The oil and gas industry reacted harshly to the Louisiana Legislature’s action.  The 2012 amendment was seen as controverting the central rationale for the Risk Fee Act – incentivizing risk taking and investment in Louisiana’s oil patch.  The industry’s response resulted in the Louisiana Senate passing Senate Resolution No. 31 in 2016, requesting that the Louisiana Law Institute study the implications of the 2012 amendments on the Louisiana Risk Fee Act.  The central focus of the Senate’s resolution was the manner in which the 2012 amendments frustrated the original policy and purpose of the Act, which was meant to incentivize parties to share the risk and expense of drilling wells, by rewarding a nonparticipating owner for its failure to share in such risk.  The Law Institute’s committee issued an Interim Report to the Senate outlining several issues that remain under the committee’s consideration, including the following that pertain to the payment of proceeds:

  1. Addressing the responsibility of a nonparticipating owner to demonstrate to an operator charged with responsibility to pay royalties the sufficiency of such owner’s title to its leases as well as the lease terms pertaining to royalties.

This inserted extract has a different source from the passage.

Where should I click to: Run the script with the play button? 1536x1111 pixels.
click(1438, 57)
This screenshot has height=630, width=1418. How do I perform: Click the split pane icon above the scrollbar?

  2. Clarifying that any costs incurred by an operator to conduct title work with respect to a tract under lease to a nonparticipating owner is subject to recoupment as well as any applicable risk charge.
  3. Clarifying R.S. 30:10 with respect to the determination of the revenue stream to be applied against payout of any recoverable expenses and risk charge as it relates to the deduction or exclusion of royalties paid by the operator on behalf of the nonparticipating owner.

While the Law Institute committee’s work continues, addressing the foregoing aspects of the Act would be a welcomed development due to, at once, the legal and administrative burden the Act imposed on drilling owners in 2012.  Another report from the Law Institute committee is anticipated this year, and a legislative fix to the statute will likely be sought in the next non-fiscal legislative session in 2020.  In the meantime, operators should apply vigilance in navigating the Louisiana Risk Fee Act’s maze.  Stay tuned.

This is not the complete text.